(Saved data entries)
►

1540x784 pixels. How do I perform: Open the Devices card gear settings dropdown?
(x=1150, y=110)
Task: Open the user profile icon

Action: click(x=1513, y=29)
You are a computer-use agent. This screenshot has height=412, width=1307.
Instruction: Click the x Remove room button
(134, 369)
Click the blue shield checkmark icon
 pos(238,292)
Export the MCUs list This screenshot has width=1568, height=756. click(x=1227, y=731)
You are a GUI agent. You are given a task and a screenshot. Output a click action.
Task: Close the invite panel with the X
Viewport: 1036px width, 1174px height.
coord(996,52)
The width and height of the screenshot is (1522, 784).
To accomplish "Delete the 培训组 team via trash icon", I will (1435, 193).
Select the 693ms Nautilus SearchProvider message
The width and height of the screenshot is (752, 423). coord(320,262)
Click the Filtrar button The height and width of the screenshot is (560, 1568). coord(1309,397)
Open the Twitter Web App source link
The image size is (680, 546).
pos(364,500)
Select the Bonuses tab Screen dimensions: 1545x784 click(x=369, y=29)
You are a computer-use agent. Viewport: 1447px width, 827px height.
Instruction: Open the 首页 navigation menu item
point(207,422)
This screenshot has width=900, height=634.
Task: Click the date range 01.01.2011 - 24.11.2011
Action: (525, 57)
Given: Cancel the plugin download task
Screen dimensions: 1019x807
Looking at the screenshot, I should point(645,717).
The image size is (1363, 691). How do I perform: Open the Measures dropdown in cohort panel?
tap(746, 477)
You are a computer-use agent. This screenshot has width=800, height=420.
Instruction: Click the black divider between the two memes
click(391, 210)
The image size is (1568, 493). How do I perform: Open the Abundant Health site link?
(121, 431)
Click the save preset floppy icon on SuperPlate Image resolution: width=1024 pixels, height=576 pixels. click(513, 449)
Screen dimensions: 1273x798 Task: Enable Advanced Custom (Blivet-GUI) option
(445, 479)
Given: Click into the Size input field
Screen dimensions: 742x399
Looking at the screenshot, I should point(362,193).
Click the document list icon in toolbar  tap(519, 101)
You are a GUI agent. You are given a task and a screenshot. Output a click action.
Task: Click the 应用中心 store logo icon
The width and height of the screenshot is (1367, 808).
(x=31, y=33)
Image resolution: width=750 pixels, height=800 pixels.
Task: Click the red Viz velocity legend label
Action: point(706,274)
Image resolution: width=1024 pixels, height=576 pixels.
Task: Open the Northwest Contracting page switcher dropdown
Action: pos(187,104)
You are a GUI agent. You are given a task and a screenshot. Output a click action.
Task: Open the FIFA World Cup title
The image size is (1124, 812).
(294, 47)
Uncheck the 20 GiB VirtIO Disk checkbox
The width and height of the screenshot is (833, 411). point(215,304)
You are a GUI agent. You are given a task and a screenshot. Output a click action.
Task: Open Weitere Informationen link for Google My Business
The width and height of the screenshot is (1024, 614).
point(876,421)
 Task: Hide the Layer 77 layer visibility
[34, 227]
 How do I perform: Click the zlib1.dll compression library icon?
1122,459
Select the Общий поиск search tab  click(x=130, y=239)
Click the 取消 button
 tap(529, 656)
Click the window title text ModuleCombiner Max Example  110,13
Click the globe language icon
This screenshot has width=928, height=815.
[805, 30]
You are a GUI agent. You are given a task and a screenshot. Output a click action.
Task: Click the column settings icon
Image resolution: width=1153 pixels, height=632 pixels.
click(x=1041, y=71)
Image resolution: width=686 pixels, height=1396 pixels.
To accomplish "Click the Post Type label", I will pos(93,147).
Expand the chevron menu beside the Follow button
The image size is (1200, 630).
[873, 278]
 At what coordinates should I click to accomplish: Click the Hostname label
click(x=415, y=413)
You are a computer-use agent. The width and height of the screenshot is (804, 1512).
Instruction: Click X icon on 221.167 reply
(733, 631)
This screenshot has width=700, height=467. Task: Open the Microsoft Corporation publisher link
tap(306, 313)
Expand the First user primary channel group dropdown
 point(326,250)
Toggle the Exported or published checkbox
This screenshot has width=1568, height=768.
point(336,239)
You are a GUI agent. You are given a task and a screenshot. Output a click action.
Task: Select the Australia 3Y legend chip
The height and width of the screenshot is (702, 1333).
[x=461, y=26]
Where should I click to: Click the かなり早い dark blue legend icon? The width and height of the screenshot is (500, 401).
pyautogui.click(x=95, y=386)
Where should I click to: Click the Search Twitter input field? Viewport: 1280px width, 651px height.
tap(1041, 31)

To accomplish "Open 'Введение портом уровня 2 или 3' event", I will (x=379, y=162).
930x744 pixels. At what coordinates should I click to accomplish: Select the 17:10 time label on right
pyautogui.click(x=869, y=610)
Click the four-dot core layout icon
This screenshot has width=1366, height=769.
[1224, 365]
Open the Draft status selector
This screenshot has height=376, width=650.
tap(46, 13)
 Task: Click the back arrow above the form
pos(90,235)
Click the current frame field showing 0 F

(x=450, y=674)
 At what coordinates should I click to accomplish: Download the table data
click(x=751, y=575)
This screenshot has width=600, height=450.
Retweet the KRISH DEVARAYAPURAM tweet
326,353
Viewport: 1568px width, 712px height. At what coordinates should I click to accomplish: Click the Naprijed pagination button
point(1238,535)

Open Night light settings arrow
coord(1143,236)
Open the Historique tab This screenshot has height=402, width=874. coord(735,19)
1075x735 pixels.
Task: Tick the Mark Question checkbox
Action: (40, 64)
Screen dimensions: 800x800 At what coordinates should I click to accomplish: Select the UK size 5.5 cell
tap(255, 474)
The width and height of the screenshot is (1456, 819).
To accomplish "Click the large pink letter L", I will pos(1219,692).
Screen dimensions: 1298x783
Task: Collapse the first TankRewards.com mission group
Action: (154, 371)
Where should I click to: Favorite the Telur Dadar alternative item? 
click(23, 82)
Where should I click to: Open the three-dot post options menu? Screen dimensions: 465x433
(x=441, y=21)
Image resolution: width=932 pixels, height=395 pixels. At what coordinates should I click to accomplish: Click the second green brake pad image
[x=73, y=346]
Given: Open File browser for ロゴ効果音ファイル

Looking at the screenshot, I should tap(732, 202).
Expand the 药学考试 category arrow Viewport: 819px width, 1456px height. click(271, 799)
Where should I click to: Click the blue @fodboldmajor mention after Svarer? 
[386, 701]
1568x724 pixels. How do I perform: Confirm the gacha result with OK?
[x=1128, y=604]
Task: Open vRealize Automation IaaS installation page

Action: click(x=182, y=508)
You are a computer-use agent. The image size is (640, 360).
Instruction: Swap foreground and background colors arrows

◄

PROMPT
Each line above where the word "list" occurs should be copied out.

TASK RESULT
Export the MCUs list This screenshot has width=1568, height=756. click(x=1227, y=731)
Click the document list icon in toolbar  tap(519, 101)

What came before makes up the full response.